Non-unique results of collisions of quasi-one-dimensional dissipative solitons

We investigate collisions of quasi-one-dimensional dissipative solitons (DSs) for a large class of initial conditions, which are not temporally asymptotic quasi-one-dimensional DSs. For the case of sufficiently small approach velocity and sufficiently large values of the dissipative cross-coupling between the counter-propagating DSs, we find non-unique results for the outcome of collisions. We demonstrate that these non-unique results are intrinsically related to a modulation instability along the crest of the quasi-one-dimensional objects. As a model, we use coupled cubic-quintic complex Ginzburg-Landau equations. Among the final results found are stationary and oscillatory compound states as well as more complex assemblies consisting of quasi-one-dimensional and localized states. We analyse to what extent the final results can be described by the solutions of one cubic-quintic complex Ginzburg-Landau equation with effective parameters.

Noisy localized structures induced by large noise

We investigate the influence of large noise on the formation of localized patterns in the framework of the cubic-quintic complex Ginzburg-Landau equation. The interaction of localization and noise can lead to filling in or noisy localized structures for fixed noise strength. To focus on the interaction between noise and localization we cover a region in parameter space, in particular, subcriticality, for which stationary stable deterministic pulses do not exist.
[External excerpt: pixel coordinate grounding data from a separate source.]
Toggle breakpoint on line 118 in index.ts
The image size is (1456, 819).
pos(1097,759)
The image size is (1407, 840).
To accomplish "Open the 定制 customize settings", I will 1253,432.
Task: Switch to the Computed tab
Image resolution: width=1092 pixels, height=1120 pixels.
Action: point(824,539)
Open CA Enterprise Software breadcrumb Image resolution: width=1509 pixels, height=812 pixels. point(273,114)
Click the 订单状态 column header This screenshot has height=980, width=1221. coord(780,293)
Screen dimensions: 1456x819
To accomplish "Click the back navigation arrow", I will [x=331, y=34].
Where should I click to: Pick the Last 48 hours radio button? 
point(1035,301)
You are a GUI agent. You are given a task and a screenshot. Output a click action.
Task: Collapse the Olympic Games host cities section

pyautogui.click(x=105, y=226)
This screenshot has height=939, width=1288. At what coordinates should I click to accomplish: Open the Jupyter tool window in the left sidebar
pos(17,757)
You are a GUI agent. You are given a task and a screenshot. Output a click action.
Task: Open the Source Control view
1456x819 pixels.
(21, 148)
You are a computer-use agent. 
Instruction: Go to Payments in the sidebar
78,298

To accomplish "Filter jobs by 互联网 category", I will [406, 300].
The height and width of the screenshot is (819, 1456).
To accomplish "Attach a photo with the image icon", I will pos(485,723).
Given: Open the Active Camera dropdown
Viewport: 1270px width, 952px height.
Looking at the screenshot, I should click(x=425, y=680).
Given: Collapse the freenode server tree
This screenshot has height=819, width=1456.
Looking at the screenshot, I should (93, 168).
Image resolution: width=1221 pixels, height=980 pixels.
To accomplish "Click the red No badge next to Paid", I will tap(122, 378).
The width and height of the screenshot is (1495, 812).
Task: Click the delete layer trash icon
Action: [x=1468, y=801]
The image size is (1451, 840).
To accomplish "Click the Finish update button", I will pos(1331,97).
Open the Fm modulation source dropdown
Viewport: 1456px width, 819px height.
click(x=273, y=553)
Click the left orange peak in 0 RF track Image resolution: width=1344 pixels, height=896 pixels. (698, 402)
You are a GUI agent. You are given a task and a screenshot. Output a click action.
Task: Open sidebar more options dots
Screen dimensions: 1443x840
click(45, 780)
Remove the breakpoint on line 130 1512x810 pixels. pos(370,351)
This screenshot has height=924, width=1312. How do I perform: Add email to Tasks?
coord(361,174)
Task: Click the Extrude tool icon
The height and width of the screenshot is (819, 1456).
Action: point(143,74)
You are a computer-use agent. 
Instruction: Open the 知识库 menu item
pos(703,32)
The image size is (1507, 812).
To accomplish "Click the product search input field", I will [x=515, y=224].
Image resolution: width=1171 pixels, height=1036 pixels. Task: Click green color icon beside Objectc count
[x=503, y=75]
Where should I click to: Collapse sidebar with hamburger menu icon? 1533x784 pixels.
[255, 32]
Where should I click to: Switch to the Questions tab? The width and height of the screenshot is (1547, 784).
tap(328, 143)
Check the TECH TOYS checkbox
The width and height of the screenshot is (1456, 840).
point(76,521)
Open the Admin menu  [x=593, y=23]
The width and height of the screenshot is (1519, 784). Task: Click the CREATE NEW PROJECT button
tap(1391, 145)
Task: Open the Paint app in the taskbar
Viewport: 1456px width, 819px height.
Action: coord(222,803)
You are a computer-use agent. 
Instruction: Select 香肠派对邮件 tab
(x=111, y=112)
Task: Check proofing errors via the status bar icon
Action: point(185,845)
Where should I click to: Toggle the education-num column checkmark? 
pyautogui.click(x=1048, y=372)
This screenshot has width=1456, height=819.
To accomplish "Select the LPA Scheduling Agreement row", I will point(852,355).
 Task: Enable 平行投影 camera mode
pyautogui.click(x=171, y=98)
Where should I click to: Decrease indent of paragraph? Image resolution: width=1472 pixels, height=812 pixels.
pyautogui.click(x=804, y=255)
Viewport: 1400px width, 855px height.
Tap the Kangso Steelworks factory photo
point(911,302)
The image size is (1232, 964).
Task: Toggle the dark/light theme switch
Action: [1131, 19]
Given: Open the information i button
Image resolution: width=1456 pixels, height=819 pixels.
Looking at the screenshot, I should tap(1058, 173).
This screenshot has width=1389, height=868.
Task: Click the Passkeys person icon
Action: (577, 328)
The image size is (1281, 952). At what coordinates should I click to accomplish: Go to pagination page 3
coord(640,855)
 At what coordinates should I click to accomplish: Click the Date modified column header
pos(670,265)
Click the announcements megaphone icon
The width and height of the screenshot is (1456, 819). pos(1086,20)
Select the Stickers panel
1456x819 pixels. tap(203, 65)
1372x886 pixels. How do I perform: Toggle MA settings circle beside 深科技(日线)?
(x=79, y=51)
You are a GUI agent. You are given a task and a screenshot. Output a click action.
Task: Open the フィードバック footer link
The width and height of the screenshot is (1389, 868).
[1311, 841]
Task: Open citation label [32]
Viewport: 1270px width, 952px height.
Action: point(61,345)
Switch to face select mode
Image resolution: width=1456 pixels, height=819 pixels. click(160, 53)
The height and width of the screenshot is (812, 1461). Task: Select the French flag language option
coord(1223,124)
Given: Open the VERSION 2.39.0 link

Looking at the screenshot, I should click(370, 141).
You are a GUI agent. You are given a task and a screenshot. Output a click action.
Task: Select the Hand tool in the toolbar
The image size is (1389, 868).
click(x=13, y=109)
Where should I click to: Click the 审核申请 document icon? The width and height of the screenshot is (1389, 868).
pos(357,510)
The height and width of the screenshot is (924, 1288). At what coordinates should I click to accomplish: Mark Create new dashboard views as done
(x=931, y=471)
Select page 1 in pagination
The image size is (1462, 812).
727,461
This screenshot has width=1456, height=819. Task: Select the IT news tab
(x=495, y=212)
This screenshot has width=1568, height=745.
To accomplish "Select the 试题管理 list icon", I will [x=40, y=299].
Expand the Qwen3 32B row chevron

Possible experimental tests of the work presented for autocatalytic chemical reactions and bioinspired systems are outlined.

Collision dynamics of traveling bands in systems of deformable self-propelled particles

We study the soliton-like character of traveling bands in systems of interacting deformable self-propelled particles in two dimensions. The collision dynamics of the model in which migration velocity increases with increasing local density is investigated numerically by changing the relaxation rate of deformations. The bands are unstable upon head-on collisions for larger relaxation rates. This clearly indicates that deformability plays a crucial role of the soliton-like behavior.

Class of compound dissipative solitons as a result of collisions in one and two spatial dimensions

We study the interaction of quasi-one-dimensional (quasi-1D) dissipative solitons (DSs). Starting with quasi-1D solutions of the cubic-quintic complex Ginzburg-Landau (CGL) equation in their temporally asymptotic state as the initial condition, we find, as a function of the approach velocity and the real part of the cubic interaction of the two counterpropagating envelopes: interpenetration, one compound state made of both envelopes or two compound states. For the latter class both envelopes show DSs superposed at two different locations. The stability of this class of compound states is traced back to the quasilinear growth rate associated with the coupled system. We show that this mechanism also works for 1D coupled cubic-quintic CGL equations. For quasi-1D states that are not in their asymptotic state before the collision, a breakup along the crest can be observed, leading to nonunique results after the collision of quasi-1D states.